Коэмпцию «в видах брака» женщина совершала «со своим мужем» (cum marito suo) и в результате оказывалась «при нем на положении дочери» (apud eum filiae loco — G, I, 114), т. е. получала «права дочери» (115b), которые относились к имущественным. Так как женщина не могла наследовать по гражданскому праву никому, кроме отца и «единокровных» (т. е. братьев и сестер — разумеется, по отцу — G, III, 14; ср.: D, 38, 16, 1, 10 sq., Ulp.); то права «единокровности» (consaiiguinilatis iura) и приобретались такой коэмпцией: мать или мачеха занимала по отношению к детям «место сестры» (G, III, 14, 24, 33). Положение подвластной жены среди «своих» наследников мужа (или его отца и т. д.) определялось целой сеткой уподоблений: сноха занимала «положение внучки», жена внука — правнучки и т. д. (G, II, 159; III, 3 с восст. по Collât., 16, 2, 3 и 14). Приобретаемые в браке, эти права не касались собственно брака (в противном случае он был бы вообще невозможен: брак отца с дочерью, пусть даже приемной и освобожденной впоследствии от отеческой власти, не допускался. — G, I, 59) и сводились к тому, что, как пояснял Авл Геллий (18, 6, 9), жена, поступая «под руку», вступала не только в брак, но и в фамилию мужа и на место «своего» наследника — in sui heredis locum. У Гая это называется: «Filiae loco esse incipit et quasi sua» (II, 139). Жена становилась «как бы своя» (quasi sua), подобно тому, как усыновление создавало «как бы прирождение» (quasi adgnatio — I, 138, см. ниже) и предоставляло «права единокровности». (Впрочем, в качестве «своих» наследников родные дети в определенных случаях пользовались преимуществами как перед усыновленными, так и перед женами, поступившими «под руку».)
В этой связи следует обратить внимание на то, что Гай вообще ставит в один ряд «совершение коэмпции» и усыновление (I, 162; IV, 38; ср. III, 83–84), власть «коэмпционатора» (это не обязательно муж) и отеческую власть (I, 118а; 166; III, 83–84). Все имущество поступившей под руку «приобреталось» коэмпционатору (или «переходило» к нему), как имущество усыновленного — усыновителю, за исключением имущества, терявшегося при «умалении правоспособности», которое всегда сопровождало перемену фамилии (II, 98; III, 83 и след.). Таким образом, положение жены «под рукой» включало ее в число лиц, у которых «не могло быть ничего своего» (II, 96).
Но, «хотя находящимися на положении дочери (т. е. наследницы. — В. С.) считаются только те женщины, которые состоят под рукой мужа», тем не менее поступавшие под руку «постороннего» (при фидуциарной коэмпции) тоже освобождались из-под отеческой власти (G, I, 136), и «коэмпционатор» мог их передавать манципацией третьему лицу, точно так же, как подвластных детей. Именно это, как мы увидим, открывало перед институтом «поступления под руку» перспективы применения за пределами сферы брака.

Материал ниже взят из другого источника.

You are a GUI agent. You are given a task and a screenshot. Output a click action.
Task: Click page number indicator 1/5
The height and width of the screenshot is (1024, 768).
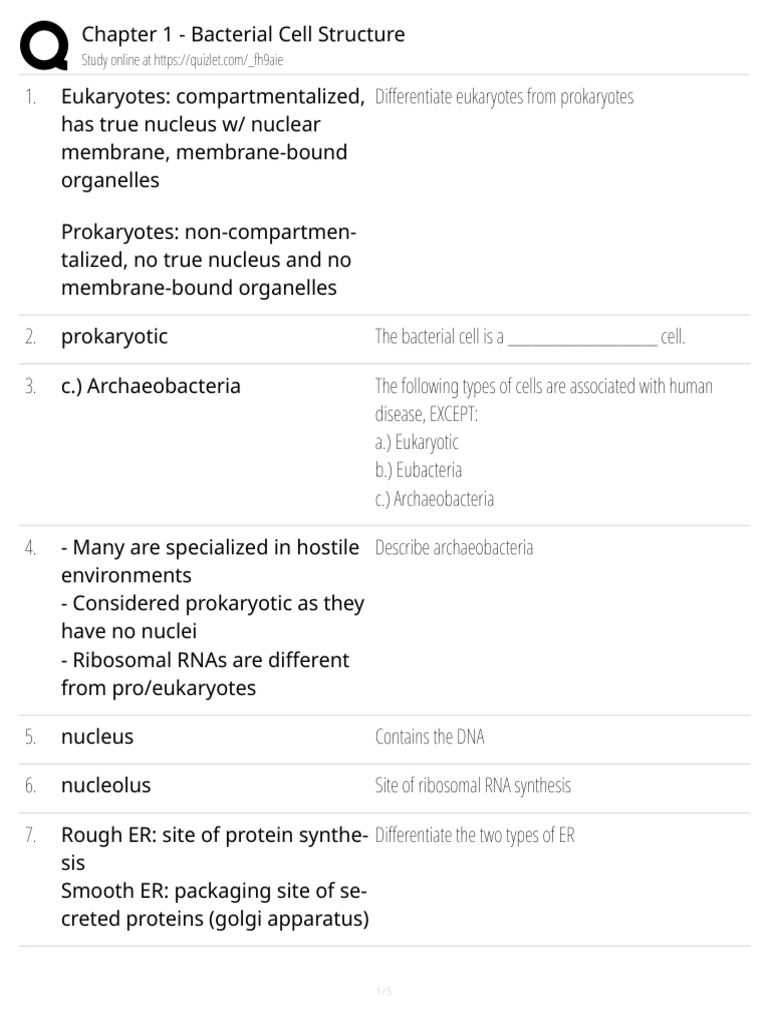(384, 991)
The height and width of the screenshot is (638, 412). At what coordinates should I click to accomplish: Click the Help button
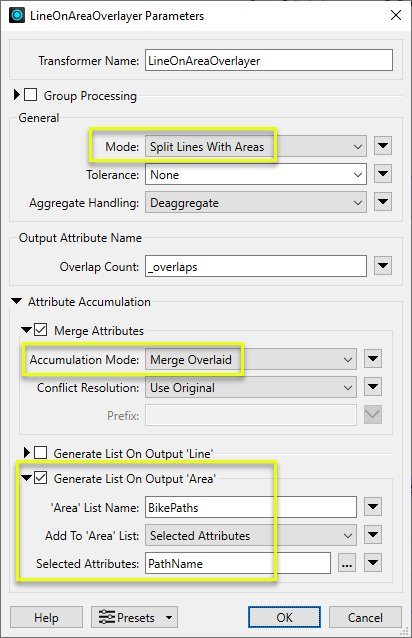[46, 618]
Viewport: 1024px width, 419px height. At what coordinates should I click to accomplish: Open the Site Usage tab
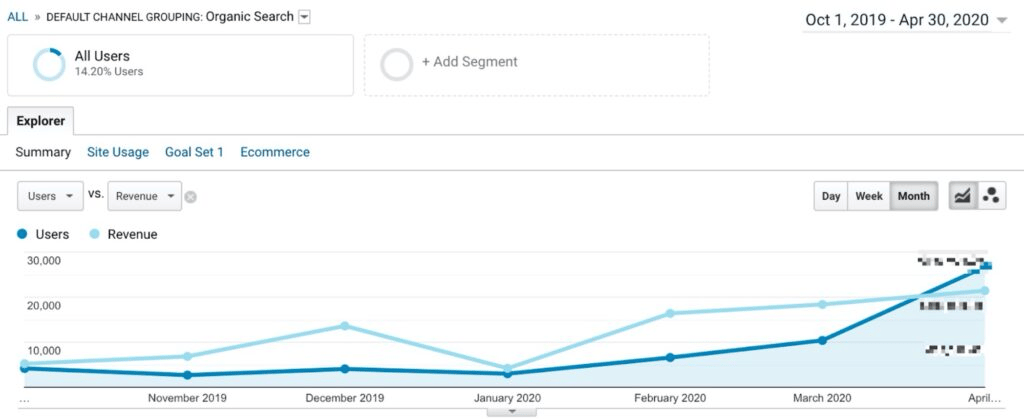pos(118,152)
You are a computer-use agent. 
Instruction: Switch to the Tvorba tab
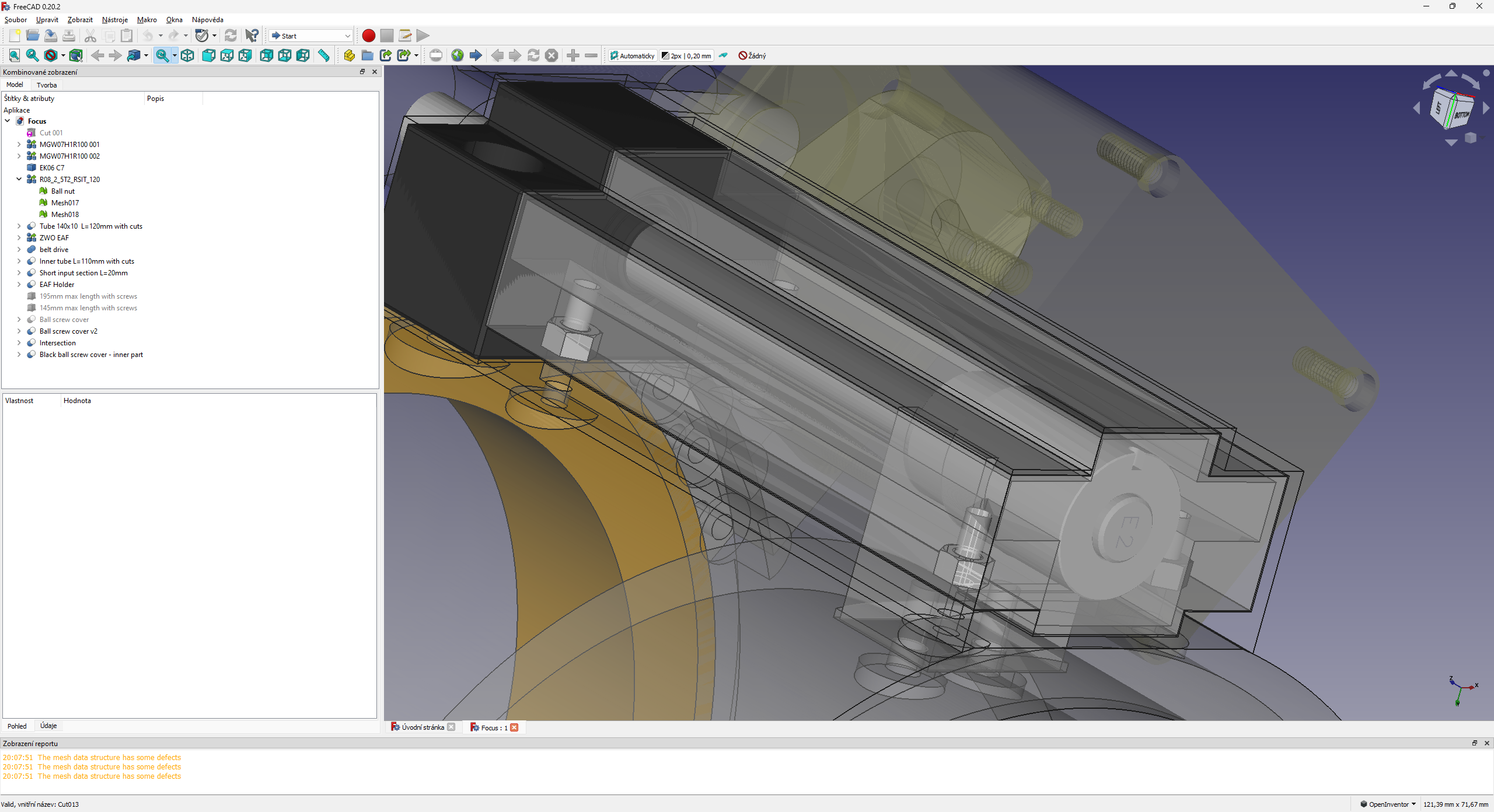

Все это наглядно демонстрирует характер понятийной системы права римлян. Дифференциация, выражающаяся в отделении «права» (тут — «права дочери») от порождающего его реального состояния, — характерный путь развития отвлеченной мысли и отвлеченных представлений в римском правосознании. Отвлеченное «право» превращается в самостоятельную (и конкретную) ценность. Пример из другой области, но наглядный до гротескности — предоставление императором «права троих детей» бездетному Марциалу в награду за его стихи (Mart., II, 92). Отвлеченное правовое представление становится самостоятельно действующим фактором: женщина, живущая в браке «без руки», может совершать коэмпцию «в видах уговора» не только с «посторонним» (G, II, 114), но и с собственным мужем, что, однако, влечет за собой не зависящее от ее намерений последствие: она, «несмотря на это, начинает быть на положении дочери, ибо, если вообще, независимо от причины, жена оказывается под рукой мужа, она, как положено, получает права дочери» (I, 115b).
Только в связи с этими особенностями правового мышления римлян может быть понята и сама «коэмпция в видах уговора», которую уже Цицерон называл «извращенным и злокозненным» изобретением юристов (Р. Mur., 27), а Ф. Зелинский, комментируя это место, — «довольно странным и каверзным институтом». Coemptio fiduciae causa могла иметь различные цели: смену опекунов (coemptio tutelae evitandae causa. — G, I, 114); избавление от фамильных культов — чужих, доставшихся по завещанию вместе с чужим фамильным имуществом (coemptio interimendo-rum sacrorum causa. — Cic. P. Mur., 27): составление завещания (coemptio testamenti faciendi gratia. — G, I, 115a). Механизм этого института состоял в том, что, совершая с кем угодно фидуциарную коэмпцию, женщина формально оказывалась под рукой, а затем, в соответствии с уговором, отпускалась «коэмпционатором» из-под власти или передавалась для этого нужному ей человеку, чтобы тот, отпустив ее, остался бы ее опекуном и т. п. При этом «посторонний» коэмпционатор мог быть принужден к соблюдению условий уговора, но муж, если он выступал в такой же роли, — «не более, чем отец дочерью». (Впрочем, и тут была разница: муж мог быть «принужден» разводным письмом жены, ставившим его в такое положение, как «если бы она никогда и не была за ним замужем». — G, I, 137а.) Власть «постороннего» коэмпционатора, таким образом, была формальна, но юридически действенна.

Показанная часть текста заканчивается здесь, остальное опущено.